Like any educated denizen of the 21st century, you may have heard of World War II. You may remember that Hitler and the Nazis planned to carry forward a romanticized process of evolution, to breed a new master race, supermen, stronger and smarter than anything that had existed before.
Actually this is a common misconception. Hitler believed that the Aryan superman had previously existed—the Nordic stereotype, the blond blue-eyed beast of prey—but had been polluted by mingling with impure races. There had been a racial Fall from Grace.
It says something about the degree to which the concept of progress permeates Western civilization, that the one is told about Nazi eugenics and hears "They tried to breed a superhuman." You, dear reader—if you failed hard enough to endorse coercive eugenics, you would try to create a superhuman. Because you locate your ideals in your future, not in your past. Because you are creative. The thought of breeding back to some Nordic archetype from a thousand years earlier would not even occur to you as a possibility—what, just the Vikings? That's all? If you failed hard enough to kill, you would damn well try to reach heights never before reached, or what a waste it would all be, eh? Well, that's one reason you're not a Nazi, dear reader.

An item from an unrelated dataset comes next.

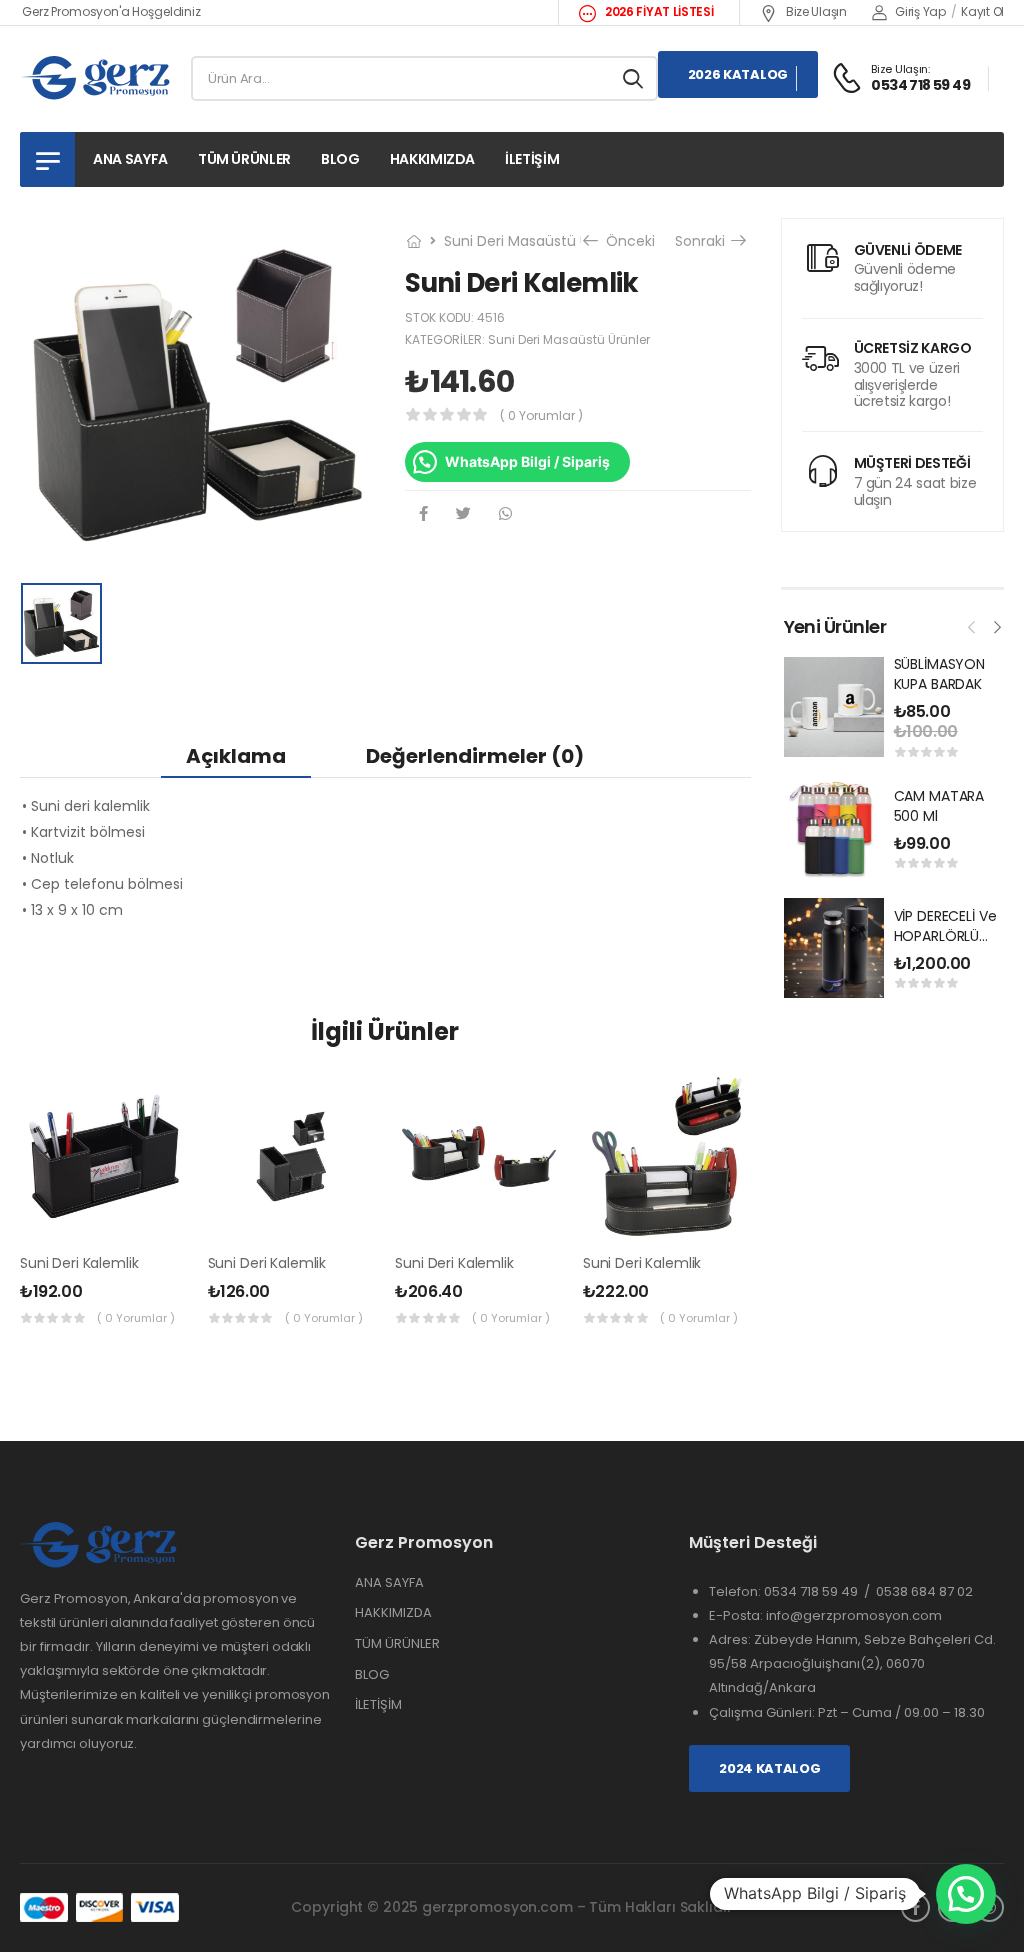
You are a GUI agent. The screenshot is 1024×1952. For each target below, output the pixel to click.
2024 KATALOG (769, 1768)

It says something about how difficult it is for the relatively healthy to envision themselves in the shoes of the relatively sick, that we are told of the Nazis, and distort the tale to make them defective transhumanists.
It's the Communists who were the defective transhumanists. "New Soviet Man" and all that. The Nazis were quite definitely the bioconservatives of the tale.
"But can you have YOUR child, while eugenics prevent you from breeding? Not in genetic sense, but it seems deeply flawed to base parent-child relation simply on genetic code. It's upbringing that matters. Adopted child is in any meaningful way YOUR child."
Treating people not genetically your children as if they were is a big minus in our evolutionary game these days. It also helps bad behaviour (making children and letting others raise them), so i´d say that it manages to be bad both for yourself and population, though the second part depends on why the child was given for adoption.
In general improving gene pool would be a good idea, but finding collective solutions for it that don´t cause more bad than good seems hard. Also if our evolution gets rid of the heuristic that sex=children=good which isn´t working anymore and replaces it with something like "acts that lead to you children=good" we then get people spending their money smarter, which increases reproductive success of richer people who tend to be >average intelligent.